Predictions for exozodiacal dust dragged in from an exo-Kuiper belt
UK Exoplanet Community Meeting 2021, April 2021


Abstract:

Many nearby stars show mid-infrared excesses which are indicative of the presence of warm habitable zone dust, known as exozodiacal dust, in analogy to the zodiacal cloud. The presence of even low levels of this dust will be problematic for future attempts at detection and characterisation of Earth-like planets. Therefore, the study of exozodiacal dust allows us to better target planet detection missions and learn more about the inner regions of planetary systems. Such dust should disappear rapidly due to its proximity to the star via collisions and radiation pressure, and several mechanisms have been suggested to explain the presence of exozodiacal dust. Given the observed correlation between the presence of warm exozodiacal dust and cold planetesimal belts, we present an analytical model for exozodiacal dust dragged inwards by Poynting-Robertson drag from an exo-Kuiper belt undergoing a collisional cascade. We show that Poynting-Robertson drag should produce detectable levels of exozodiacal dust in systems which have a previously detected outer planetesimal belt, such that non-detections could imply the presence of intervening planets. Our model is applied to the HOSTS survey of exozodiacal dust for systems with known planetesimal belts, and we find that some detections can be explained by our Poynting-Robertson drag model. In particular, our model is applied in more detail to beta Leo, which hosts both warm and cold dust. We also discuss the likelihood of drag producing exozodiacal dust levels which are problematic for direct imaging of exo-Earths.
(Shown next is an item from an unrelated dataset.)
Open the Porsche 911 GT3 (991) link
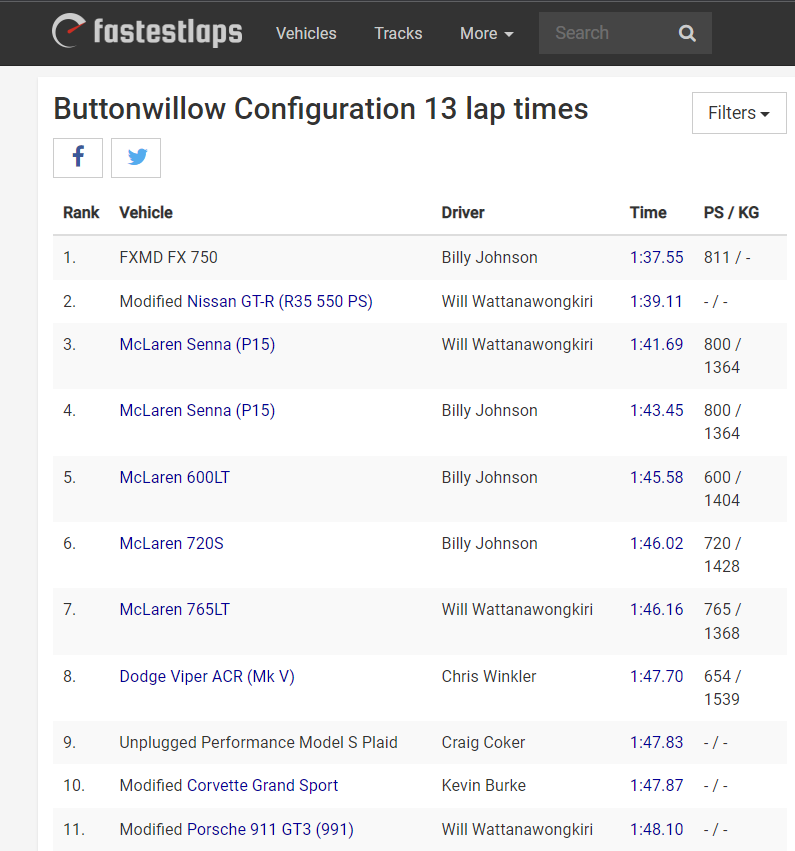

Watch at exoplanet-talks.org


Predictions for exozodiacal dust dragged in from an exo-Kuiper belt
Five Years After HL Tau: a new era in planet formation, December 2020


Abstract:

Many nearby stars show mid-infrared excesses which are indicative of the presence of warm habitable zone dust, known as exozodiacal dust, in analogy to the zodiacal cloud. The presence of even low levels of this dust will be problematic for future attempts at detection and characterisation of Earth-like planets. Therefore, the study of exozodiacal dust allows us to better target planet detection missions and learn more about the inner regions of planetary systems. Such dust should disappear rapidly due to its proximity to the star via collisions and radiation pressure, and several mechanisms have been suggested to explain the presence of exozodiacal dust. Given the observed correlation between the presence of warm exozodiacal dust and cold planetesimal belts, we present an analytical model for exozodiacal dust dragged inwards by Poynting-Robertson drag from an exo-Kuiper belt undergoing a collisional cascade. We show that Poynting-Robertson drag should produce detectable levels of exozodiacal dust in systems which have a previously detected outer planetesimal belt, such that non-detections could imply the presence of intervening planets. Our model is applied to the HOSTS survey of exozodiacal dust for systems with known planetesimal belts, and we find that some detections can be explained by our Poynting-Robertson drag model. We also discuss the likelihood of drag producing exozodiacal dust levels which are problematic for direct imaging of exo-Earths.